Numismatics and Material Evidence
Numismatics, the study of coins, together with other material evidence, provides dating, economic, political, and ideological information that complements and sometimes corrects the written sources for ancient history.
Definition
The study of ancient coinage (numismatics) and of artefactual and material remains as evidence for ancient history.
Scope
This topic covers the use of coins and other material remains as sources for ancient history: the analysis of coin types, legends, metrology, and hoards, the role of coinage in economy and propaganda, and the integration of artefacts and archaeological material more broadly into historical reconstruction.
Core questions
- What historical information can coins provide about politics, economy, and ideology?
- How are coin types, legends, and hoards analyzed and dated?
- How does material evidence complement or correct written sources?
- What are the methodological challenges of inferring history from artefacts?
Key theories
- History from coins
- Christopher Howgego's demonstration of how systematic numismatic analysis informs chronology, economic history, and the study of political imagery and ideology in the ancient world.

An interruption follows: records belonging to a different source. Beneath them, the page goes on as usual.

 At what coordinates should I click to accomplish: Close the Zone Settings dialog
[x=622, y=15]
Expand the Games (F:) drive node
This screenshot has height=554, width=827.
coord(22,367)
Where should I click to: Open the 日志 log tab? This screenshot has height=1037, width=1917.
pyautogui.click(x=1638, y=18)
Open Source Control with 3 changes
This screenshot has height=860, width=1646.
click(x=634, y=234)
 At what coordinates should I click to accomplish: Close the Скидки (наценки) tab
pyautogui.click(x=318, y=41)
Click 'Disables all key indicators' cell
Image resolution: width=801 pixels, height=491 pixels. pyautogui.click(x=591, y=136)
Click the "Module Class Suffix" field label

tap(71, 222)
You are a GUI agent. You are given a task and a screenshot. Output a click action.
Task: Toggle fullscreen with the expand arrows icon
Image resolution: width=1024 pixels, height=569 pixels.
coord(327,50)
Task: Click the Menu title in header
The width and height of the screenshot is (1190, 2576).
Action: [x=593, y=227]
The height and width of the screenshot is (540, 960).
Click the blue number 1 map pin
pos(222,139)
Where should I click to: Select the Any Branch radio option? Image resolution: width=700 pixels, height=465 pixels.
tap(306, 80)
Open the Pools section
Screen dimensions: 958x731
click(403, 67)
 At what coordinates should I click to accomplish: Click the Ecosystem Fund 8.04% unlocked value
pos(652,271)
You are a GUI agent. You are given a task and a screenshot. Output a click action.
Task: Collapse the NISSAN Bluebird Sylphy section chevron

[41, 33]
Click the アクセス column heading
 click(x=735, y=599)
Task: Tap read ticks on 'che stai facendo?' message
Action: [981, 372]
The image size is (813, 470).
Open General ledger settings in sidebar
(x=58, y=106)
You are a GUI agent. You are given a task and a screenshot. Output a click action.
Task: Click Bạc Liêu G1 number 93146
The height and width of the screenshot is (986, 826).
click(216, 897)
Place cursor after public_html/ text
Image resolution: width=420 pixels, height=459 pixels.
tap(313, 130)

- Coinage as communication
- The interpretation of coin types and legends as deliberate instruments of state messaging and self-representation, especially under the Roman emperors.
History
Numismatics developed from antiquarian coin collecting into a rigorous discipline in the 19th and 20th centuries, with systematic catalogues and the analysis of hoards and mint output. Combined with broader material culture studies, it has become an essential tool for ancient historians, particularly for periods or regions where written sources are sparse.
Debates
- Coins as evidence for economic behaviour
- Scholars debate how far the volume and distribution of coinage reflect the scale of the ancient economy and monetization, versus state fiscal and military needs, given the difficulty of inferring economic activity from numismatic data.
Key figures
- Christopher Howgego
- Andrew Burnett
- William E. Metcalf
- Michael Crawford
Related topics
Seminal works
- howgego1995
- burnett1991
- metcalf2012
Frequently asked questions
- What can coins tell historians?
- Coins can provide evidence for dating, rulers and their titles, political messaging and propaganda, economic conditions, and the reach of states, especially where texts are lacking.
- What is a coin hoard?
- A coin hoard is a group of coins deliberately buried or lost together; studying hoards helps reconstruct circulation patterns, dating, and moments of crisis.